The heavy lifting here is done by the voice cast, and if you aren’t already a member of the Kim Tae-ri fan club, this might be the film that finally gets you to pay the dues. Having seen her in The Handmaiden and the space-opera Space Sweepers, I knew she had range, but as Nan-young, she manages to convey a world-weary determination that is grounded in something achingly human. She isn't playing a "strong female lead" archetype; she's playing a woman who is terrified of the void but drawn to it by a promise made to her mother.

Scene from "Lost in Starlight" (2025)

Opposite her, Hong Kyung (who previously shared some eerie, electric screen time with Kim in the K-drama Revenant) brings a softness to Je-i that balances the film’s colder, scientific edges. Their chemistry is a testament to the fact that you don't need to see two actors' faces to feel the heat of their connection. When they talk to each other across the light-delay of deep space, you can feel the desperation in the pauses. It’s rare for an animated feature to trust its audience enough to let silence do the talking, but Han Ji-won lets those quiet moments breathe, proving that restraint is often more powerful than a hundred-piece orchestra.

Scene from "Lost in Starlight" (2025)

Beyond the "Netflix Look"

One of my biggest gripes with the current streaming era is the "homogenization" of animation—that slick, sterile 3D look that makes every character look like they were molded out of the same digital clay. Lost in Starlight thankfully avoids this. Produced by Climax Studios (the folks behind Hellbound and Concrete Utopia) and Red Dog Culture House, the visual style is a gorgeous blend of painterly backgrounds and expressive character designs that feel "hand-drawn" in the best way possible.

The depiction of Mars isn't just a red desert; it’s a landscape of haunting, bioluminescent beauty and oppressive shadows. It captures that 2020s "analog horror" aesthetic—the idea that space isn't just empty, it's old and indifferent. The cinematography by Park Hong-yeol uses lighting in a way that reminds me of Wong Kar-wai; there are scenes in Nan-young’s cramped living quarters on Earth that feel as humid and heavy as the Martian atmosphere feels thin and sharp. The animation here isn't trying to mimic reality; it’s trying to mimic how reality feels when you’re in love.

Scene from "Lost in Starlight" (2025)

The Weight of the Modern Moment

The film doesn't shy away from the technical realities of space travel, but it uses them to serve the drama. The screenplay, co-written by Han Ji-won and Kang Hyun-joo, focuses on the "light-time" delay—the minutes-long gap between sending a message and receiving a reply.
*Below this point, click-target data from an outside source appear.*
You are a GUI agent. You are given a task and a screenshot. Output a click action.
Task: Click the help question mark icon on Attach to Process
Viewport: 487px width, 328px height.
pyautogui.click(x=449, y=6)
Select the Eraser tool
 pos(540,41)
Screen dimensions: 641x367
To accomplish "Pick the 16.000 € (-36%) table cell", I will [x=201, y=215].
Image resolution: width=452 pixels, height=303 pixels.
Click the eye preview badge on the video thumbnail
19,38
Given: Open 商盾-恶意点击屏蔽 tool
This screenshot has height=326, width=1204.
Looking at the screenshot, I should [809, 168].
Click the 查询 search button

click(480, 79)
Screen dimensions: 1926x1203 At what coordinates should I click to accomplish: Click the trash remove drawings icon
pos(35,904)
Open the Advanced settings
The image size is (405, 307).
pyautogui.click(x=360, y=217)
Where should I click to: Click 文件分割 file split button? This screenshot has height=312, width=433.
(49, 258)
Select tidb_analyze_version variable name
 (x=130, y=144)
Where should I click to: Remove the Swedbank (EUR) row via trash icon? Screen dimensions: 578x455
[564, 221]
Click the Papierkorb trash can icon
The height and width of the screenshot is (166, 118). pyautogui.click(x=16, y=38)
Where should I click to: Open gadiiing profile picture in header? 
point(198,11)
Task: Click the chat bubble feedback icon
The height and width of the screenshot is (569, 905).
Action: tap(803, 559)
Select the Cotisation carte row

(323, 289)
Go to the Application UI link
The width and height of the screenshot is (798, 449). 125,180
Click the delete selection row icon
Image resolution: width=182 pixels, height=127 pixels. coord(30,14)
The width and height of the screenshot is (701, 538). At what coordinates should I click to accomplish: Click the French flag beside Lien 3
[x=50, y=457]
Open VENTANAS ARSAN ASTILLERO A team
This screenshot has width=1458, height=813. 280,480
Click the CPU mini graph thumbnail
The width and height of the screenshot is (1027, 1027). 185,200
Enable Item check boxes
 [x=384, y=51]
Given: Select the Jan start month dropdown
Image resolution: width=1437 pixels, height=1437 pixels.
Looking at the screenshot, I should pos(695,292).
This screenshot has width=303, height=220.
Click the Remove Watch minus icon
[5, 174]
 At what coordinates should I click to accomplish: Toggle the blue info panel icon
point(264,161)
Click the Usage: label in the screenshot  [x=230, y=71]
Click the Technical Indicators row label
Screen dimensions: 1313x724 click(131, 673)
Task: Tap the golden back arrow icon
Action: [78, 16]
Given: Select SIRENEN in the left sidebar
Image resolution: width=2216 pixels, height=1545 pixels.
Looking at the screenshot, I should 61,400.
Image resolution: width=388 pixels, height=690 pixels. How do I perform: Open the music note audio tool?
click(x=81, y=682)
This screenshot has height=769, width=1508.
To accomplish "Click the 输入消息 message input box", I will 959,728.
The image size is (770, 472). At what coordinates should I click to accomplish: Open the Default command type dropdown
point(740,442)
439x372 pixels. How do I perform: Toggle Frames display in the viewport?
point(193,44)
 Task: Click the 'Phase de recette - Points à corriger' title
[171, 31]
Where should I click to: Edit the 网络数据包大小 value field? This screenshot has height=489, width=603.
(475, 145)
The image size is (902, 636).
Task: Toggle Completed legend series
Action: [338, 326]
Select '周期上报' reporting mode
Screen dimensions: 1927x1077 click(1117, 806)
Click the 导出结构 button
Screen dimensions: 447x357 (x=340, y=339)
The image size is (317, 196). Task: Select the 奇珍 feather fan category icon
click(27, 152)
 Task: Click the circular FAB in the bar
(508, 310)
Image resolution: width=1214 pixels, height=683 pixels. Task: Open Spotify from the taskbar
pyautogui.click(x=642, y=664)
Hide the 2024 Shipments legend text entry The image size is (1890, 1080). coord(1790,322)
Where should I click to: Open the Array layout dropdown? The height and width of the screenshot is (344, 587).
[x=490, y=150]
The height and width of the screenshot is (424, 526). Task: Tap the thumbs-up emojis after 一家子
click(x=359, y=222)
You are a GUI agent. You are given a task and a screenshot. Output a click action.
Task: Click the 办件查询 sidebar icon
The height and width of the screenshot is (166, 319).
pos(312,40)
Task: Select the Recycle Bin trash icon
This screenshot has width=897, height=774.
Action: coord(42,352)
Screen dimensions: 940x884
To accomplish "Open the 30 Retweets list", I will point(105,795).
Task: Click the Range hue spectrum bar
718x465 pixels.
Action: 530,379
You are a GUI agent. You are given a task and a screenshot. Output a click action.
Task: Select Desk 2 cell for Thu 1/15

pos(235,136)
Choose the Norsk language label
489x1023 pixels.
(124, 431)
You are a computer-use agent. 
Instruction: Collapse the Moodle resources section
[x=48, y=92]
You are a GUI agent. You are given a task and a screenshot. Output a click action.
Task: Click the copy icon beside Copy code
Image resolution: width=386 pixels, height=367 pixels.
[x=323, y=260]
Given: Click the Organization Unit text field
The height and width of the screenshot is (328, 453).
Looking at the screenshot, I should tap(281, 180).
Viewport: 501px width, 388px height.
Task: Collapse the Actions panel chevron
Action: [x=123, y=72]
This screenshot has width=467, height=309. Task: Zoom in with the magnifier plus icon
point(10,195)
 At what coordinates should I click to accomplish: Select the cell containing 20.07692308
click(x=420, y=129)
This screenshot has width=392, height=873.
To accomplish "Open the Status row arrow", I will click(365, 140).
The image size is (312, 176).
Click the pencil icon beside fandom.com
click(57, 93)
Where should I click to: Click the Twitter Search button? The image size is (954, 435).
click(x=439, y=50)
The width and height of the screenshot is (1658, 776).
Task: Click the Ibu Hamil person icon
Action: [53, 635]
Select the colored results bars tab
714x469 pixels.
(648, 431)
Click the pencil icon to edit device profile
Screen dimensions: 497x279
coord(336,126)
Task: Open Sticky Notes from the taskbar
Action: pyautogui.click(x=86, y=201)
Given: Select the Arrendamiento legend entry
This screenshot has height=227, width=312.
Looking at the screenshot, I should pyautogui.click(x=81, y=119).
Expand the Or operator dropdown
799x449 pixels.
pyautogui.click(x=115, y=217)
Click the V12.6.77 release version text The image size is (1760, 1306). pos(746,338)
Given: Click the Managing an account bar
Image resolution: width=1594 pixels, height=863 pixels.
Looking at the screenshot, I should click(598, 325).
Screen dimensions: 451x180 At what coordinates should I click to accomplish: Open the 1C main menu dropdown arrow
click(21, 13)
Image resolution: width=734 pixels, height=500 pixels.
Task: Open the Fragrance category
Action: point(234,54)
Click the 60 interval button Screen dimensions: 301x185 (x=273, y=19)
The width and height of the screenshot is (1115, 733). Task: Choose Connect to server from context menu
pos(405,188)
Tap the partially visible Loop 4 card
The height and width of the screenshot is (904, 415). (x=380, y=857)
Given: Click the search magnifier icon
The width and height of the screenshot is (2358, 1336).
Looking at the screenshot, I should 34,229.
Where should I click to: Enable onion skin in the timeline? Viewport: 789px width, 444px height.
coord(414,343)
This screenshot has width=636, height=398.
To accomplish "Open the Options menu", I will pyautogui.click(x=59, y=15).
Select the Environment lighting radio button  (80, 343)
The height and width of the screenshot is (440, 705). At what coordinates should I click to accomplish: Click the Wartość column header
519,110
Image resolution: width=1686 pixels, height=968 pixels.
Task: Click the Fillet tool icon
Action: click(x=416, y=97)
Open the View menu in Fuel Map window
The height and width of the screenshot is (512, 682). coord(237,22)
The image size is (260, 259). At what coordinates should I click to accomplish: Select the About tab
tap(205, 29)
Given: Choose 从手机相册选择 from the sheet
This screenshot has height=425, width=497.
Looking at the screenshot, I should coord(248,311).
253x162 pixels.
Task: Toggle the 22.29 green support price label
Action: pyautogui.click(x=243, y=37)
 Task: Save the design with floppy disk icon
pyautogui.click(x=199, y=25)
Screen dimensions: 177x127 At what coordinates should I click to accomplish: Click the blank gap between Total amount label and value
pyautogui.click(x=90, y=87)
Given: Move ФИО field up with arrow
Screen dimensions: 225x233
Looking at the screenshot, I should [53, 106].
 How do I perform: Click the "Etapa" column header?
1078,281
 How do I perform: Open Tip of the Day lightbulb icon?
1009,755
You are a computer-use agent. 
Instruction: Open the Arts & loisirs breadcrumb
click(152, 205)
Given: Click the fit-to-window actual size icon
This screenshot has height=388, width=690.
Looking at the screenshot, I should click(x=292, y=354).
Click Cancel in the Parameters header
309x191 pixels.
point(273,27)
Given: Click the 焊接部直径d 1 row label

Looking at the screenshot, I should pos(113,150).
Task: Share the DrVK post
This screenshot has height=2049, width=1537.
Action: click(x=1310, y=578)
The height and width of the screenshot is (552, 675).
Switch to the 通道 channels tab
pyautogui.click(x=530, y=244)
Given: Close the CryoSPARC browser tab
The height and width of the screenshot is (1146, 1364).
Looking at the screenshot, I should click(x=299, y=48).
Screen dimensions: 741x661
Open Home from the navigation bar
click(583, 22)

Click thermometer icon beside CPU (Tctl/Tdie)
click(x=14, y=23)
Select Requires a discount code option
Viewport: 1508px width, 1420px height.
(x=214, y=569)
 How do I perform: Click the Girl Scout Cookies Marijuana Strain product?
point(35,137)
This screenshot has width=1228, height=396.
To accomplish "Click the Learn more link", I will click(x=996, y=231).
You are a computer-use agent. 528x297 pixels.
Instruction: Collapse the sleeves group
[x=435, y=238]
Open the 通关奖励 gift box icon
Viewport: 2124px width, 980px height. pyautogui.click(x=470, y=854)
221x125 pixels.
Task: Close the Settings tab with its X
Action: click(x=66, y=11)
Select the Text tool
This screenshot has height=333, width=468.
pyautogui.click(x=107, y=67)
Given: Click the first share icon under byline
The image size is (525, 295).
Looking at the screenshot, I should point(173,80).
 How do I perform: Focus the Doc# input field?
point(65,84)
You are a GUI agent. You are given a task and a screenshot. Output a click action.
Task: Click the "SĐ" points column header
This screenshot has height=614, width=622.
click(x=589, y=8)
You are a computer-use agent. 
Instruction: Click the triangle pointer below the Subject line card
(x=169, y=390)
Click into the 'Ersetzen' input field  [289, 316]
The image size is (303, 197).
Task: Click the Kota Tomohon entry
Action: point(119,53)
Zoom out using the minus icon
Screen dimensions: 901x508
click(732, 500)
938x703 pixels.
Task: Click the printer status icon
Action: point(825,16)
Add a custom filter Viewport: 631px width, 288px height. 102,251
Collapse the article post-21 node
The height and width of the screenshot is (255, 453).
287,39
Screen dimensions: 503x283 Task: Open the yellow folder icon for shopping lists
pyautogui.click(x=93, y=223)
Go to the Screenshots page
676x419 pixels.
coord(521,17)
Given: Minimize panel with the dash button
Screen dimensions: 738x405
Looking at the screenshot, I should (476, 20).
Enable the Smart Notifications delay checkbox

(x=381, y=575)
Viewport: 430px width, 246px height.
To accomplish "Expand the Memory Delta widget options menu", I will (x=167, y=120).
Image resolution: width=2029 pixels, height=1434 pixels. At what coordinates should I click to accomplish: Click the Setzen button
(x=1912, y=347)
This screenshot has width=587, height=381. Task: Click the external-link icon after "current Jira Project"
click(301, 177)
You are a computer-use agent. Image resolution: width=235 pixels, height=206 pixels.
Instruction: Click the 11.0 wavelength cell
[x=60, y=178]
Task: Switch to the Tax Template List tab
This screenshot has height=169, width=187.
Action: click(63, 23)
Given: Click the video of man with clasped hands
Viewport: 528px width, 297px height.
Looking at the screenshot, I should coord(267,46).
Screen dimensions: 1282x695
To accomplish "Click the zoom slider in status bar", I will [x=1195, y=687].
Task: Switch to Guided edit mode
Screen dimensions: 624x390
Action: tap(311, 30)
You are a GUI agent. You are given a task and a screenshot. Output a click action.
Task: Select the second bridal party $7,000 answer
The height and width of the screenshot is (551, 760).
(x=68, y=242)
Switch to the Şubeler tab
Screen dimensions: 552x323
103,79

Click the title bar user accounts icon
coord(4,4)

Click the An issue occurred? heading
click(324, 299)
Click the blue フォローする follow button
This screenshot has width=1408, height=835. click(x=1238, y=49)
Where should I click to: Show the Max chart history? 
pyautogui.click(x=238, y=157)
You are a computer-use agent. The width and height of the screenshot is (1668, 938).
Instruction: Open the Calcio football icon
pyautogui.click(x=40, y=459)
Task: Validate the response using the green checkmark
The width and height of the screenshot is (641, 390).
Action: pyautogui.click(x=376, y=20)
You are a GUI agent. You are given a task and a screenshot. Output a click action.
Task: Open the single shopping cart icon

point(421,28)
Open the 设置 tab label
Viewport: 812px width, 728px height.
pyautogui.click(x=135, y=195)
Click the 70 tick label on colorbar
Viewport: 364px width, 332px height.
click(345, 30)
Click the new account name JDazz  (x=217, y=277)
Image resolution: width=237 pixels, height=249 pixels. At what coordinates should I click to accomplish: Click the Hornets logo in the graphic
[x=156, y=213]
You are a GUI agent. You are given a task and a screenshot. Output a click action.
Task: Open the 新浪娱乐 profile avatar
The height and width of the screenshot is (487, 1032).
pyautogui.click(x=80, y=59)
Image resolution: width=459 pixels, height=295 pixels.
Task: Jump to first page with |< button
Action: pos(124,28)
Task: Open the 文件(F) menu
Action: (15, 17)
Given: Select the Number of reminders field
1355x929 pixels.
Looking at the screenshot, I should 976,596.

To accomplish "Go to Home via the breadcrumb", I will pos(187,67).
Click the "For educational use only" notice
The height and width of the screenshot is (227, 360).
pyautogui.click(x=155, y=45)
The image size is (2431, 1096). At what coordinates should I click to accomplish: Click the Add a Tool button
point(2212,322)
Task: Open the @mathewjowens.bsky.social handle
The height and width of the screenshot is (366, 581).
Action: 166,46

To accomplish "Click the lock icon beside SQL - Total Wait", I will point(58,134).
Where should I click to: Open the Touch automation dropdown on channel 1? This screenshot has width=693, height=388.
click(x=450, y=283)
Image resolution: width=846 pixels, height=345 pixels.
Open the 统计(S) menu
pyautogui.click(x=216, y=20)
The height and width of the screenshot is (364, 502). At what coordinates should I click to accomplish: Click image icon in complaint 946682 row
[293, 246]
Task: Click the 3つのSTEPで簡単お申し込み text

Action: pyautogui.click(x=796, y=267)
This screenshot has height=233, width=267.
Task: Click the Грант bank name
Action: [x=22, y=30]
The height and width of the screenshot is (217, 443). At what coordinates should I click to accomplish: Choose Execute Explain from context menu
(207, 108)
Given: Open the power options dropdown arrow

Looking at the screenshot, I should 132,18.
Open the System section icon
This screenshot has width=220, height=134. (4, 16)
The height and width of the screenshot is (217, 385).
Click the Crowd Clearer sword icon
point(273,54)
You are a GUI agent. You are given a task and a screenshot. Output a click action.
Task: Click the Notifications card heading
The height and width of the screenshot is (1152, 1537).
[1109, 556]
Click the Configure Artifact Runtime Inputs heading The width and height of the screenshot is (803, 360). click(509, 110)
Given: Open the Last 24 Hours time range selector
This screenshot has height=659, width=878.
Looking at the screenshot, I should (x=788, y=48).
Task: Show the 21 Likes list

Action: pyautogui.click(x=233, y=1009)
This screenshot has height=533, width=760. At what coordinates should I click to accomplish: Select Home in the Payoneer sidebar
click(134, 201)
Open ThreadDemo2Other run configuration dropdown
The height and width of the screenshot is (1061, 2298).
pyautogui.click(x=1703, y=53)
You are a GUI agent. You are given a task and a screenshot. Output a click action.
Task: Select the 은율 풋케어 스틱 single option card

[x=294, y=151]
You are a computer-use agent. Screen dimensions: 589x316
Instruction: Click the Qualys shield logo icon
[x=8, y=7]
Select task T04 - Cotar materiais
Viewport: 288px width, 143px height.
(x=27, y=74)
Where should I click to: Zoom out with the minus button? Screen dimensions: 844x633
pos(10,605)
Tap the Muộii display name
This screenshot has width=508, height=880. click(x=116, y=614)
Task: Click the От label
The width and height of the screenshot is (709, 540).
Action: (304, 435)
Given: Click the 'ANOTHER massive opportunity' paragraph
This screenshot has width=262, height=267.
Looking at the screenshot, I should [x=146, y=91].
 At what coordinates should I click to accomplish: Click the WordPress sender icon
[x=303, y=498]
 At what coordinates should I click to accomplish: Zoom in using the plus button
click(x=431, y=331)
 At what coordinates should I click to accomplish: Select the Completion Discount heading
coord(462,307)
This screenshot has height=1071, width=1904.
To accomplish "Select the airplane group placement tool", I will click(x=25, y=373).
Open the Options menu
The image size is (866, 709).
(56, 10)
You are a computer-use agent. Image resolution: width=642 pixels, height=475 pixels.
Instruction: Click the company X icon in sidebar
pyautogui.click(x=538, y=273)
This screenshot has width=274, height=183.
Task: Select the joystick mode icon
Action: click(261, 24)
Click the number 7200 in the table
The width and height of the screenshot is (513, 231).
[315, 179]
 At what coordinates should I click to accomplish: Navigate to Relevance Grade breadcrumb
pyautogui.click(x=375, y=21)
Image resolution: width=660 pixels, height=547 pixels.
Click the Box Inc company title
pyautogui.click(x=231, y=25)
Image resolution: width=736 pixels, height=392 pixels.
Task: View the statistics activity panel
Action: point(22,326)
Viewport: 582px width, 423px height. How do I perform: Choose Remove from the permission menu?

In a world of instant gratification and blue checkmarks, this delay becomes the film’s primary antagonist. It’s a brilliant narrative device that forces the characters to be intentional with their words.

Scene from "Lost in Starlight" (2025)

There’s a bit of production trivia that I think adds a layer of poignancy: this was Netflix’s first foray into original Korean animated features. For years, Korea has been the "outsourced" labor for Western animation, but here they are taking the wheel, telling a story that is culturally specific yet universally resonant. It reflects the industry’s shift toward recognizing domestic creators as more than just technical help, but as the primary visionaries of the streaming age.

Scene from "Lost in Starlight" (2025)

If I have one minor complaint, it’s that the pacing in the second act occasionally feels like it’s drifting into the void along with the spacecraft. There are a few sequences that feel like they’re padding the 96-minute runtime to hit that feature-length sweet spot. However, the emotional payoff in the final fifteen minutes is so earned that I’m willing to forgive a little mid-movie meandering.

Scene from "Lost in Starlight" (2025)
8.5 /10

Must Watch

Lost in Starlight is a quiet triumph. It manages to take the grandest possible scale—the infinite reaches of the cosmos—and shrink it down to the size of a heartbeat. It’s the kind of movie that makes you want to put your phone in another room, sit by a window, and just think about the people you’d wait seventy million miles for. In a year of loud, clashing blockbusters, this is the beautiful, shimmering signal that actually cut through the noise.